**Directions for this task**
Each entry, from beginning to end, is to be transcribed verbatim.
- - - -
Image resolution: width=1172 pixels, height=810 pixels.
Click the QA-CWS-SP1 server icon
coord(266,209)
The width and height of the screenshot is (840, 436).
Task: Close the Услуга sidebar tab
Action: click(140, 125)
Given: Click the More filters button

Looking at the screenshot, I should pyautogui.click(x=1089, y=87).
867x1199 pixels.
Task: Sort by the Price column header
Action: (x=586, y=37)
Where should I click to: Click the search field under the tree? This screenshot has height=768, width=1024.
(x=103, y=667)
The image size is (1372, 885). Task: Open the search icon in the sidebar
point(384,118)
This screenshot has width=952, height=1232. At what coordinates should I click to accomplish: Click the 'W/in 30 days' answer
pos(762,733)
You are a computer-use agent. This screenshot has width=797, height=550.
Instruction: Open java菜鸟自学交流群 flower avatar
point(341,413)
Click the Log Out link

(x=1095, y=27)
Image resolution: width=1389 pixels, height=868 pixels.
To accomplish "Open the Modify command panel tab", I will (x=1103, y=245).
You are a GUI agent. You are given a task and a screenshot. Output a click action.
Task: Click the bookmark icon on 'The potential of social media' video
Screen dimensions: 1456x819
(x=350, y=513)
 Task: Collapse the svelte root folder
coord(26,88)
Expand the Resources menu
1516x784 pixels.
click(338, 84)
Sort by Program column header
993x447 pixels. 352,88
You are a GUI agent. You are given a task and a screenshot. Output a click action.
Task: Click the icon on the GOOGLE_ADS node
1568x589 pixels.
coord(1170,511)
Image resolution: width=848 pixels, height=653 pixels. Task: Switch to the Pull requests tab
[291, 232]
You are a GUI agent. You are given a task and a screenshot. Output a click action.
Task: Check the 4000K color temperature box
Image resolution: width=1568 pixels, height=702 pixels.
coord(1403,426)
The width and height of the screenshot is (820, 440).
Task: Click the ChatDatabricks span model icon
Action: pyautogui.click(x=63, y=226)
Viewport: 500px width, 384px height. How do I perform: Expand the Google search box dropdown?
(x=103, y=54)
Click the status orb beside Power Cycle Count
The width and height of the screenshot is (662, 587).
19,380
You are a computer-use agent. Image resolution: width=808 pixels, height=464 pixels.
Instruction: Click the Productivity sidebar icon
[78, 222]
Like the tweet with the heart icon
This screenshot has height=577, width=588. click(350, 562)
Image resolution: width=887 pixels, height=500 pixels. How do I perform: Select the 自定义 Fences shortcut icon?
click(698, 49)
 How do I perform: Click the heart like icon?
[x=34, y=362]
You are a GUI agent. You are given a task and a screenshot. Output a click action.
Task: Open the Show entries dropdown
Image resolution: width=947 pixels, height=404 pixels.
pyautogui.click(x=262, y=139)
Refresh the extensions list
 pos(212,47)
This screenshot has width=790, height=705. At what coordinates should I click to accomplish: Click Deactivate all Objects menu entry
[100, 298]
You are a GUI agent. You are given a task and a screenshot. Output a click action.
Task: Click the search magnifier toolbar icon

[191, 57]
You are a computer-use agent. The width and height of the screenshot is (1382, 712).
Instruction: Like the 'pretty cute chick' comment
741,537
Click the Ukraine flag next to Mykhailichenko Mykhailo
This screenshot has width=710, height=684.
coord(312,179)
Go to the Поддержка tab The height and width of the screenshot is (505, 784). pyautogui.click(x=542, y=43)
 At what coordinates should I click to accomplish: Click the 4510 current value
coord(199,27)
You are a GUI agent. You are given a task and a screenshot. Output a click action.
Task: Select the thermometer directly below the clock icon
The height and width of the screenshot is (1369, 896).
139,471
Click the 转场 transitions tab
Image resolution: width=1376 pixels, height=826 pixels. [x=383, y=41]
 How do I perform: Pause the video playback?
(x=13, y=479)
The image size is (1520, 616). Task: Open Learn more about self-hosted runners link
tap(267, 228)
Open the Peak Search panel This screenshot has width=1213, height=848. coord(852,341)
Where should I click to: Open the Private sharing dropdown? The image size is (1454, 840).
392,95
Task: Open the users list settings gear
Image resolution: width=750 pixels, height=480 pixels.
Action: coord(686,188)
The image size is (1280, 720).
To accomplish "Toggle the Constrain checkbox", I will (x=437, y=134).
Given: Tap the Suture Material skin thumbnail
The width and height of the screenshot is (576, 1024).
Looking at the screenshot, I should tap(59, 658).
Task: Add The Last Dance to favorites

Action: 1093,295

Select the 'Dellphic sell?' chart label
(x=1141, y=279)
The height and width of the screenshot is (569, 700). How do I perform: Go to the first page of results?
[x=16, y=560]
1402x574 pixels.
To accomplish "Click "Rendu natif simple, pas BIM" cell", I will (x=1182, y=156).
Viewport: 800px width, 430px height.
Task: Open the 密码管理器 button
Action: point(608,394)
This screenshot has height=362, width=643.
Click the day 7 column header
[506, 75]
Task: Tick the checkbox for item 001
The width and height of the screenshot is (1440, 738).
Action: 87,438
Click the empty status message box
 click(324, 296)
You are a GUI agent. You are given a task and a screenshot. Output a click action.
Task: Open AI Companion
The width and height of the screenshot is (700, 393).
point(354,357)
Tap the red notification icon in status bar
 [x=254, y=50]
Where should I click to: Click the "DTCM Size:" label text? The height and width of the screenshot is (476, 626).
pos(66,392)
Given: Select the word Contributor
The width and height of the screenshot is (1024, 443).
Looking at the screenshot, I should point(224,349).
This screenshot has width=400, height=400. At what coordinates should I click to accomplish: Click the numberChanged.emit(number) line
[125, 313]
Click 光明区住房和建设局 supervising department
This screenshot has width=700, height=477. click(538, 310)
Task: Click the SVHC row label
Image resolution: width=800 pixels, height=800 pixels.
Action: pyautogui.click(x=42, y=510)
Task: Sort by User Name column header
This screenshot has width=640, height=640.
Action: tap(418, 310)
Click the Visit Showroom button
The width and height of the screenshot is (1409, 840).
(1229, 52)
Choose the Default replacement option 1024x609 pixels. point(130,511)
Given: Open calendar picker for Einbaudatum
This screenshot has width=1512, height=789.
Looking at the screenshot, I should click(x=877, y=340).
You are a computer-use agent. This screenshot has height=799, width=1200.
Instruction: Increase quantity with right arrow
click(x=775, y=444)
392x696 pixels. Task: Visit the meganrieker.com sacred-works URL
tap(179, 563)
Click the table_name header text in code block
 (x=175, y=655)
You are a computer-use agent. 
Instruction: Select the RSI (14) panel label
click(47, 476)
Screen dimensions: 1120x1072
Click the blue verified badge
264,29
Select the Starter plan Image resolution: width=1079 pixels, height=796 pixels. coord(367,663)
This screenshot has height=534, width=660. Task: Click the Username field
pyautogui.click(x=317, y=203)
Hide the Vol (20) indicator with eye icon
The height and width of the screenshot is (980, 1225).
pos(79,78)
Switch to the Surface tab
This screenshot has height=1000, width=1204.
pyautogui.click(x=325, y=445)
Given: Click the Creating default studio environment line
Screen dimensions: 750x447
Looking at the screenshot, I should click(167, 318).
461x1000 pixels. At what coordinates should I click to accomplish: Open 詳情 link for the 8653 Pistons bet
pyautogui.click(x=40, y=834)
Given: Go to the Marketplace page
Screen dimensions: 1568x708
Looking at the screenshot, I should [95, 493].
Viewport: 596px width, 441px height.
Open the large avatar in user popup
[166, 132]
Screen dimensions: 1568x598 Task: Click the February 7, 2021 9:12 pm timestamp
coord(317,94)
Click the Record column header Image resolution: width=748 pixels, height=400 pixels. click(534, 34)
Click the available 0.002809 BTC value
- - - -
**Answer to this exercise**
Image resolution: width=1172 pixels, height=810 pixels.
Click the QA-CWS-SP1 server icon
coord(266,209)
The width and height of the screenshot is (840, 436).
Task: Close the Услуга sidebar tab
Action: click(140, 125)
Given: Click the More filters button

Looking at the screenshot, I should pyautogui.click(x=1089, y=87).
867x1199 pixels.
Task: Sort by the Price column header
Action: (x=586, y=37)
Where should I click to: Click the search field under the tree? This screenshot has height=768, width=1024.
(x=103, y=667)
The image size is (1372, 885). Task: Open the search icon in the sidebar
point(384,118)
This screenshot has width=952, height=1232. At what coordinates should I click to accomplish: Click the 'W/in 30 days' answer
pos(762,733)
You are a computer-use agent. This screenshot has width=797, height=550.
Instruction: Open java菜鸟自学交流群 flower avatar
point(341,413)
Click the Log Out link

(x=1095, y=27)
Image resolution: width=1389 pixels, height=868 pixels.
To accomplish "Open the Modify command panel tab", I will (x=1103, y=245).
You are a GUI agent. You are given a task and a screenshot. Output a click action.
Task: Click the bookmark icon on 'The potential of social media' video
Screen dimensions: 1456x819
(x=350, y=513)
 Task: Collapse the svelte root folder
coord(26,88)
Expand the Resources menu
1516x784 pixels.
click(338, 84)
Sort by Program column header
993x447 pixels. 352,88
You are a GUI agent. You are given a task and a screenshot. Output a click action.
Task: Click the icon on the GOOGLE_ADS node
1568x589 pixels.
coord(1170,511)
Image resolution: width=848 pixels, height=653 pixels. Task: Switch to the Pull requests tab
[291, 232]
You are a GUI agent. You are given a task and a screenshot. Output a click action.
Task: Check the 4000K color temperature box
Image resolution: width=1568 pixels, height=702 pixels.
coord(1403,426)
The width and height of the screenshot is (820, 440).
Task: Click the ChatDatabricks span model icon
Action: pyautogui.click(x=63, y=226)
Viewport: 500px width, 384px height. How do I perform: Expand the Google search box dropdown?
(x=103, y=54)
Click the status orb beside Power Cycle Count
The width and height of the screenshot is (662, 587).
19,380
You are a computer-use agent. Image resolution: width=808 pixels, height=464 pixels.
Instruction: Click the Productivity sidebar icon
[78, 222]
Like the tweet with the heart icon
This screenshot has height=577, width=588. click(350, 562)
Image resolution: width=887 pixels, height=500 pixels. How do I perform: Select the 自定义 Fences shortcut icon?
click(698, 49)
 How do I perform: Click the heart like icon?
[x=34, y=362]
You are a GUI agent. You are given a task and a screenshot. Output a click action.
Task: Open the Show entries dropdown
Image resolution: width=947 pixels, height=404 pixels.
pyautogui.click(x=262, y=139)
Refresh the extensions list
 pos(212,47)
This screenshot has width=790, height=705. At what coordinates should I click to accomplish: Click Deactivate all Objects menu entry
[100, 298]
You are a GUI agent. You are given a task and a screenshot. Output a click action.
Task: Click the search magnifier toolbar icon

[191, 57]
You are a computer-use agent. The width and height of the screenshot is (1382, 712).
Instruction: Like the 'pretty cute chick' comment
741,537
Click the Ukraine flag next to Mykhailichenko Mykhailo
This screenshot has width=710, height=684.
coord(312,179)
Go to the Поддержка tab The height and width of the screenshot is (505, 784). pyautogui.click(x=542, y=43)
 At what coordinates should I click to accomplish: Click the 4510 current value
coord(199,27)
You are a GUI agent. You are given a task and a screenshot. Output a click action.
Task: Select the thermometer directly below the clock icon
The height and width of the screenshot is (1369, 896).
139,471
Click the 转场 transitions tab
Image resolution: width=1376 pixels, height=826 pixels. [x=383, y=41]
 How do I perform: Pause the video playback?
(x=13, y=479)
The image size is (1520, 616). Task: Open Learn more about self-hosted runners link
tap(267, 228)
Open the Peak Search panel This screenshot has width=1213, height=848. coord(852,341)
Where should I click to: Open the Private sharing dropdown? The image size is (1454, 840).
392,95
Task: Open the users list settings gear
Image resolution: width=750 pixels, height=480 pixels.
Action: coord(686,188)
The image size is (1280, 720).
To accomplish "Toggle the Constrain checkbox", I will (x=437, y=134).
Given: Tap the Suture Material skin thumbnail
The width and height of the screenshot is (576, 1024).
Looking at the screenshot, I should tap(59, 658).
Task: Add The Last Dance to favorites

Action: 1093,295

Select the 'Dellphic sell?' chart label
(x=1141, y=279)
The height and width of the screenshot is (569, 700). How do I perform: Go to the first page of results?
[x=16, y=560]
1402x574 pixels.
To accomplish "Click "Rendu natif simple, pas BIM" cell", I will (x=1182, y=156).
Viewport: 800px width, 430px height.
Task: Open the 密码管理器 button
Action: point(608,394)
This screenshot has height=362, width=643.
Click the day 7 column header
[506, 75]
Task: Tick the checkbox for item 001
The width and height of the screenshot is (1440, 738).
Action: 87,438
Click the empty status message box
 click(324, 296)
You are a GUI agent. You are given a task and a screenshot. Output a click action.
Task: Open AI Companion
The width and height of the screenshot is (700, 393).
point(354,357)
Tap the red notification icon in status bar
 [x=254, y=50]
Where should I click to: Click the "DTCM Size:" label text? The height and width of the screenshot is (476, 626).
pos(66,392)
Given: Select the word Contributor
The width and height of the screenshot is (1024, 443).
Looking at the screenshot, I should point(224,349).
This screenshot has width=400, height=400. At what coordinates should I click to accomplish: Click the numberChanged.emit(number) line
[125, 313]
Click 光明区住房和建设局 supervising department
This screenshot has width=700, height=477. click(538, 310)
Task: Click the SVHC row label
Image resolution: width=800 pixels, height=800 pixels.
Action: pyautogui.click(x=42, y=510)
Task: Sort by User Name column header
This screenshot has width=640, height=640.
Action: tap(418, 310)
Click the Visit Showroom button
The width and height of the screenshot is (1409, 840).
(1229, 52)
Choose the Default replacement option 1024x609 pixels. point(130,511)
Given: Open calendar picker for Einbaudatum
This screenshot has width=1512, height=789.
Looking at the screenshot, I should click(x=877, y=340).
You are a computer-use agent. This screenshot has height=799, width=1200.
Instruction: Increase quantity with right arrow
click(x=775, y=444)
392x696 pixels. Task: Visit the meganrieker.com sacred-works URL
tap(179, 563)
Click the table_name header text in code block
 (x=175, y=655)
You are a computer-use agent. 
Instruction: Select the RSI (14) panel label
click(47, 476)
Screen dimensions: 1120x1072
Click the blue verified badge
264,29
Select the Starter plan Image resolution: width=1079 pixels, height=796 pixels. coord(367,663)
This screenshot has height=534, width=660. Task: Click the Username field
pyautogui.click(x=317, y=203)
Hide the Vol (20) indicator with eye icon
The height and width of the screenshot is (980, 1225).
pos(79,78)
Switch to the Surface tab
This screenshot has height=1000, width=1204.
pyautogui.click(x=325, y=445)
Given: Click the Creating default studio environment line
Screen dimensions: 750x447
Looking at the screenshot, I should click(167, 318).
461x1000 pixels. At what coordinates should I click to accomplish: Open 詳情 link for the 8653 Pistons bet
pyautogui.click(x=40, y=834)
Given: Go to the Marketplace page
Screen dimensions: 1568x708
Looking at the screenshot, I should [95, 493].
Viewport: 596px width, 441px height.
Open the large avatar in user popup
[166, 132]
Screen dimensions: 1568x598 Task: Click the February 7, 2021 9:12 pm timestamp
coord(317,94)
Click the Record column header Image resolution: width=748 pixels, height=400 pixels. click(534, 34)
Click the available 0.002809 BTC value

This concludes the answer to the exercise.